Exercises
1. Answer these questions from the forum posts, one answer per line, marked to match:
(a) Who provides the free counseling offered at the writer's school?
(b) How old is the man the writer describes in the reply to Danielle?
(c) Since what month has the writer been seeing a counselor?
2. Does each statement agree with the forum posts? Answer yes or no, and quote the words that decide it.
(a) The writer's parents were affectionate during the writer's childhood.
(b) The writer struggled with sexuality between the ages of 17 and 19.
(c) The writer calls him a crutch.
3. Extract the part of the forum posts starting with "Whenever times get" and going on through "not loving myself.".

------ Source document

March 20, 2017 at 10:37 am #140805JamieParticipantLuckily my school offers free counseling from our psychology graduate students, and I have been attending for the past couple weeks.
I have issues with perfectionism. That I always have to be doing the right thing always, and if I don’t I constantly beat myself up about it.
Whenever times get tough I have a coping mechanism where I will break up with the person I am with, or leave the friend who has harmed me. Out of sight out of mind.
I have issues with not loving myself.
I think I started feeling this way when I was a lot younger or in high school. My parents were not affectionate at all growing up. My father was a very angry guy and would always yell. He would tell my sister and I that we were worthless at times. I remember I would just close up and tell myself not to react so that he doesn’t get more angry. I would constantly try to prove myself or please my parents so that maybe they would love me more. When I was in between the ages of 17-19 I was struggling really bad with my sexuality. I was burying myself in hooking up with men because I knew I liked women as well and that scared me. I dated a girl a summer after my freshman year of college who treated me terribly and made me hate myself for being bisexual.
March 6, 2017 at 5:33 pm #136265JamieParticipantDanielle,
Thank you for replying. He is 24. I kind of understand the reasoning behind how everything happened with him. He moved away from his hometown, he doesn’t have friends he can confide in at this university, chemistry can really suck the life out of you; overall he was just depressed and drowning. So you lose the love of your life, don’t know how to open up and bury your feelings, don’t have many friends and some girl asks you out on a date? Honestly I would probably have said yes too. People do some crazy crazy things when they are in pain, especially if you add alcohol and drugs to the mix.
March 2, 2017 at 9:27 am #132577JamieParticipantI have been seeing a counselor since September. Recently I discovered through these sessions is that I’ve actually always had these anxious, angry, sad feelings even before I met him. When I met him, he made me forget all these insecurities until we broke up, until I learned what he did when we were broken up and what I did in reaction to that. Overall I learned that I don’t love myself nearly as much as I should. Previous relationships and childhood memories attributed to these feelings, it’s just that these feelings sprouted again because they weren’t dealt with previously.
I am working on loving myself more, being grateful for what I have and living life in the moment instead of the future of the past. The journey is rather difficult, but it is nice to know that he is there supporting me every step of the way. He isn’t a crutch, but more of a rock when I am feeling weak. So I guess I answered my own question then, I did make the right decision by working on my relationship. I just have to work on myself more.

------------
------ Dataset extract

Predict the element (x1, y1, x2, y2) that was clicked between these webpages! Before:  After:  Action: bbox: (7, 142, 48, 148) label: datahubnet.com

------------

Answers below
1.
(a) The school's psychology graduate students.
(b) 24.
(c) September.

2.
(a) No: "My parents were not affectionate at all growing up."
(b) Yes: "When I was in between the ages of 17-19 I was struggling really bad with my sexuality."
(c) No: "He isn’t a crutch, but more of a rock when I am feeling weak."

3.
Whenever times get tough I have a coping mechanism where I will break up with the person I am with, or leave the friend who has harmed me. Out of sight out of mind.
I have issues with not loving myself.